Nascida em um lugarejo do interior da França, fruto de uma família embrutecida pelo isolamento e pela falta de estudo, Renée se desviou do rumo que o destino lhe reservava; mudou-se para Paris, passou a frequentar bibliotecas, a se interessar por cultura e, mais do que isso, a apurar sua visão crítica. Com o passar dos anos, tornou-se sócia fiel do bom gosto (principalmente estético), autodidata e praticante da filosofia por puro prazer – ideal ainda longe de acontecer a todos. Às escondidas, Renée lê Husserl, divaga sobre o belo, saltita entre referências pop e clássicas, assiste aos mestres do cinema oriental, exalta a gramática, visita museus e se deixa emocionar tanto por Mozart quanto por Eminem. Admira a pintura acadêmica, em especial a da escola holandesa. Deu a seu gato o nome de Leon por causa de Tolstoi, seu escritor favorito entre os expoentes da literatura russa. Valoriza a alta gastronomia e, se compra “comida de pobre”, é só para disfarçar, seu gato gordo que o diga. Em outras palavras, Renée é uma personagem fantástica, cheia de mistérios e reflexões inusitadas, dona de seus pensamentos, consciente de que não pode mudar o mundo, embora possa aproveitar o melhor dele quando ninguém está olhando, basta que aprofunde seu conhecimento. Ela dispensa o clichê da intelectual marxista revolucionária: seu único propósito é ser feliz (de preferência, sem ser perturbada pelo desprezo alheio).

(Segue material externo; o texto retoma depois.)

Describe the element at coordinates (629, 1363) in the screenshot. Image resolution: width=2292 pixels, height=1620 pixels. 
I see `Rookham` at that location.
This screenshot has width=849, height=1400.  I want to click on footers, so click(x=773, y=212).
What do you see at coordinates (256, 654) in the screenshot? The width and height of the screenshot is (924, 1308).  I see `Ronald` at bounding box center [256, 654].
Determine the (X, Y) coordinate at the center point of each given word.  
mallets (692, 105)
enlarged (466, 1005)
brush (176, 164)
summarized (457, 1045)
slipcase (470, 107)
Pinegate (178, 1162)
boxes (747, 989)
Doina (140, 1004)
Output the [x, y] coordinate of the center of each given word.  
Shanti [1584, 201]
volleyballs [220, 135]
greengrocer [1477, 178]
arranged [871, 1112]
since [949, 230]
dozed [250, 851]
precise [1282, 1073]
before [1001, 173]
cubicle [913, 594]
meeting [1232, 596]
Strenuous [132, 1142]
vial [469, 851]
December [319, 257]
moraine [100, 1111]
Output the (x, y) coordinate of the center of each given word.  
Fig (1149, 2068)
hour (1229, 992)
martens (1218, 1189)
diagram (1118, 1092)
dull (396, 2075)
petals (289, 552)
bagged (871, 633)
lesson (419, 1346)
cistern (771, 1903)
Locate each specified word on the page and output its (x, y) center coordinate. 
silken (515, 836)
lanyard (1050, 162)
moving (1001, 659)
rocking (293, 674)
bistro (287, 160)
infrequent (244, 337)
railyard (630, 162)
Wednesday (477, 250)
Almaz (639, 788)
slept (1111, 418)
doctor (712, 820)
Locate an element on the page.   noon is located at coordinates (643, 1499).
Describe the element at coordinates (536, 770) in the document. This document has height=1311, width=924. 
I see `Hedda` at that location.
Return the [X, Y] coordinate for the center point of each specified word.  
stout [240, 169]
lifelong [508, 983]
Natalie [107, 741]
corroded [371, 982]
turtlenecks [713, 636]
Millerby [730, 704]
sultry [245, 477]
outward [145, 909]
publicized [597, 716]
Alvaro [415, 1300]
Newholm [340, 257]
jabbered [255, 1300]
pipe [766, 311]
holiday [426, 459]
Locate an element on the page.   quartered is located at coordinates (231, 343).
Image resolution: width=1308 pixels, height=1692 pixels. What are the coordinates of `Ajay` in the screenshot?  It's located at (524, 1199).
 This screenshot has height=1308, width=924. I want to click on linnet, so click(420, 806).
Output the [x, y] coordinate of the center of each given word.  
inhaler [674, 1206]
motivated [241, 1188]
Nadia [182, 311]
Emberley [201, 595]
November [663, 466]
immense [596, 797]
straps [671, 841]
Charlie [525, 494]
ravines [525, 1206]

Quando digo que todos nós temos um pouco de Renée, não é porque somos inteligentes e críticos do gosto, muito pelo contrário – é porque estamos sempre tentando ser aquilo que os outros esperam de nós. A concierge deve ter QI limitado, vestir-se mal e falar errado?, então é assim que Renée agirá frente aos ricaços esnobes de seu condomínio. No entanto, ela é muito mais do que isso: possui a elegância do ouriço: é crivada de espinhos por fora, mas por dentro é solitária, falsamente indolente e requintada, tal como a autora a define.

A crítica recai justamente sobre essa estranha atitude de tentarmos apreender aquilo que está preconcebido para nós. Ora, quem nunca sentiu vergonha de exibir suas vontades? De dizer suas preferências, principalmente quando elas vão contra a ordem corrente? Ou, pior ainda, discuti-las com os outros? Mas... por quê? Talvez porque nosso lugar na sociedade seja o mesmo de um ator no “espetáculo da vida”, como dizem. Tentamos desempenhar um papel que nem sempre está de acordo com o que somos fora do palco. Quem você quer ser quando crescer? O mocinho, a perversa, o chefe mal-humorado, o boa-praça, a mãe dedicada, o adolescente rebelde, a esposa submissa? Às vezes, é difícil quebrar paradigmas e ser político sem ser corrupto, ser negro sem ser menosprezado, ser pobre sem ser ignorante; o meio faz suas exigências. Duras exigências. Se bater de frente é missão para raros, há determinados que ao menos tentam contornar a situação. É o que Renée faz, criando um alter ego de defesa, uma espécie de anti-herói que também presta socorro. Uma fuga. Afinal, o que as pessoas ao redor poderiam pensar? “Danem-se eles”, dá vontade de responder. De certo modo, esta é a atitude de Renée. Só que ninguém ouve sua refutação. Ao invés de mandar todo mundo às favas e assumir publicamente seu “eu interior”, Renée os ignora e vive a felicidade à triste luz da solidão. Para ela, as outras pessoas podem continuar com suas concepções pré-fabricadas, mesquinhas e estúpidas, contanto que lhe deixem em paz durante as horas de folga. É uma conclusão pouco otimista, mas que vai mudando ao longo da história. Vale a pena ler.

Com sua proposta ao mesmo tempo filosófica e divertida, o livro de Muriel Barbery detém muitas qualidades, com destaque para esta que nos induz a pensar sobre a maneira como agimos em sociedade. “É preciso que alguma coisa acabe, é preciso que alguma coisa comece”, escreve ela em determinado momento. Pois, do começo ao fim, trata-se de uma leitura elucidativa.